Лисица, а следом за ней и лев прошествовали мимо мальчика. Тот, собрав остаток сил, тронулся следом. Хорошо, идти далеко не пришлось. Шагов через сто уперлись в стену. Лев поднял лапу, коснулся одной из плит, и несколько мгновений спустя открылась внутрь секретная дверца. Как раз под рост ребенка.

– Внутрь тебе придется войти одному, – сказала лисица. – Нам туда нельзя.

– Почему? – вполне искренне удивился Лука.

Страх прошел. Вернулось любопытство.

– Тебе было сказано – не задавай вопросов, – рыкнул лев. – Ну? Смелее! Обещаю, мы тебя обязательно дождемся.

– Хорошо бы, – вздохнул мальчик, но тут же обезоруживающе улыбнулся. – А там что?

– Лука!


Узкий извилистый коридорчик, пробитый прямо в скале и – слава Господу – довольно светлый, вывел его через несколько минут в небольшую комнатку, похожую на монашескую келью. Уютную и светлую, но без окон и единого следа копоти от свечей или лучин. А еще здесь было жарко. Гораздо жарче, чем в том, первом коридоре. Даже дышать стало невыносимо трудно. Как бы в обморок не упасть…

Свет и жар видимыми волнами накатывали от белой мраморной тумбы у дальней стены. От небольшой треугольной рамочки, на ней возлежащей.

Лука расстегнул воротник, попытался вдохнуть поглубже – получилось, – подошел. Что это за… В рамке лежали три прозрачных шара. Стекло? Горный хрусталь? Но почему они – ай! – мальчик прикоснулся к одному пальцем – такие горячие?

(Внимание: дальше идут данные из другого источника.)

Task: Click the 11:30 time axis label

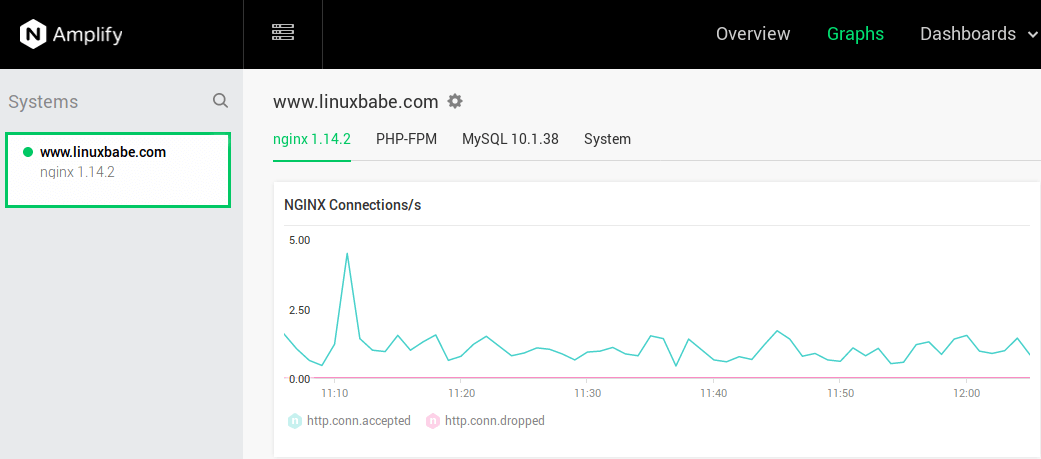Action: tap(588, 393)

Тут же, рядом с треугольником, лежал скрученный, стянутый красной нитью свиток.

Развернуть? Прочесть? Пожалуй. Хорошо, что синьор уже начал учить его письменной грамоте…

Буквы оказались понятными, слова тоже знакомыми, но смысл написанного остался загадкой даже после десятого, наверное, прочтения.

Lustum enim est bellum quibus necessarium, et pia arma ibi nulla nisi in armis spes est1.

О какой войне речь? Уж не о флорентийской ли резне? Но там совсем другое. Синьор говорит – кровавая смута. Зачем им еще оружие? Или не им?

Будь ты хоть семи пядей во лбу, но коль тебе семь лет от роду, вряд ли ты что-то поймешь. Но надо. Надо понять! Ведь зачем-то он сюда попал? И его ждали. Как сказали, ждали давно. Ну? Думай!

Лука стоял на месте и перечитывал фразу раз за разом. А смысл все ускользал от него. Было ясно, что война все ж идет, пусть и тайная, ему пока неведомая. Но чтоб ее прекратить, нужно священное оружие, без которого победы не жди… Оружие…

1

Ибо та война справедлива, которая необходима, и то оружие священно, на которое единственная надежда (лат.).